What's 2021 bringing on us??
There's bound to be fine & yuck surprises.
1st reflect on 2020. Me? Learning to Deal with isolation of the Q. To make moonshine out of mud, so i tried online dating. So many sites & women - nah! Not me. But with 1 out of 50, i found someone fine. My 1st date ended quickly with an email brush off. Burnt, i preceded with more caution.
What have you tried-success or failures??
Last nite i envisioned covid journey like being stuck alone in space heading for unknown fate. Creeping my way to Mars. Would i survive or die.

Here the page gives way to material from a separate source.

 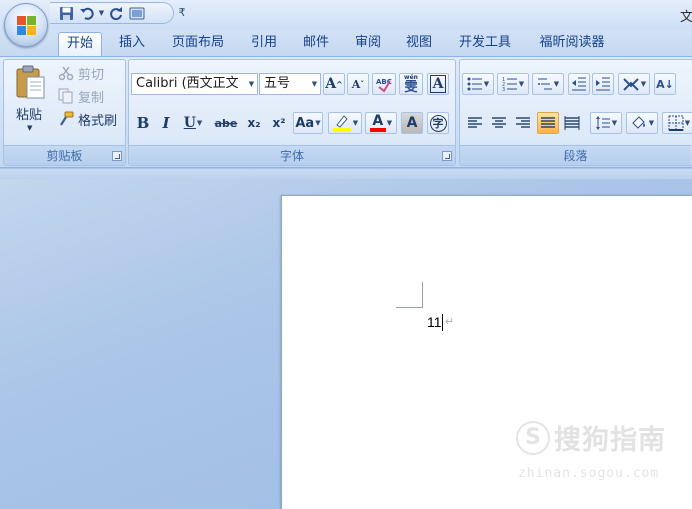 I want to click on align-left-button, so click(x=475, y=123).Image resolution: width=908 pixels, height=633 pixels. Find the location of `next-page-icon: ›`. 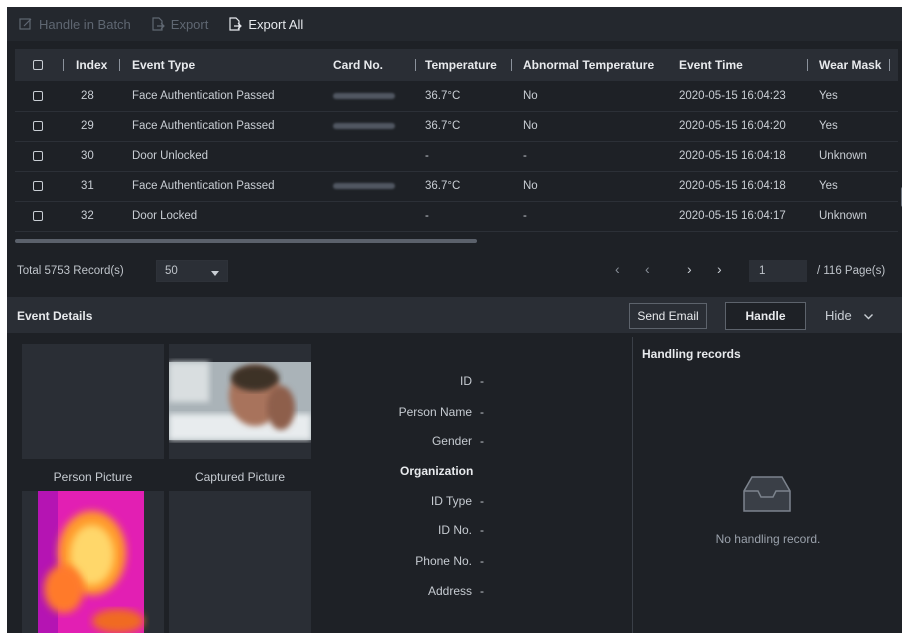

next-page-icon: › is located at coordinates (690, 269).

Lonliness can be a killer. Apathy to suicide. A full spectrum of pain. To be truly alone is to feel abandoned. Mother Teresa taught me that. Check out the Amazing video musical: “I'm sending you the sacred face.” The beginning is tough but as it moves into her private side: what went on in her head gleaned from her journals released after she died. Suffering was her choice of life's work. I realized my life was similar. I considered myself a warrior fighting to help those no one wanted. To help them not die & to ease some of their pain.
Now— that I've retired i feel so worthless & empty. At 1st i went off on a crazy love sick escape. When that broke me, i gave up & almost died by stopping to care for myself. A passive suicide. Now— I'm trying again to live & find meaning. After listening to the Teresa musical, i had an epiphany: reach out to covid providors who have been traumatized by all death & suffering anyone can imagine. Rx for trauma — group Rx. Sharing their pain with each other. Hence this blog. I reach out to You with tales of my journey offering any solace & camraderie You may discover here.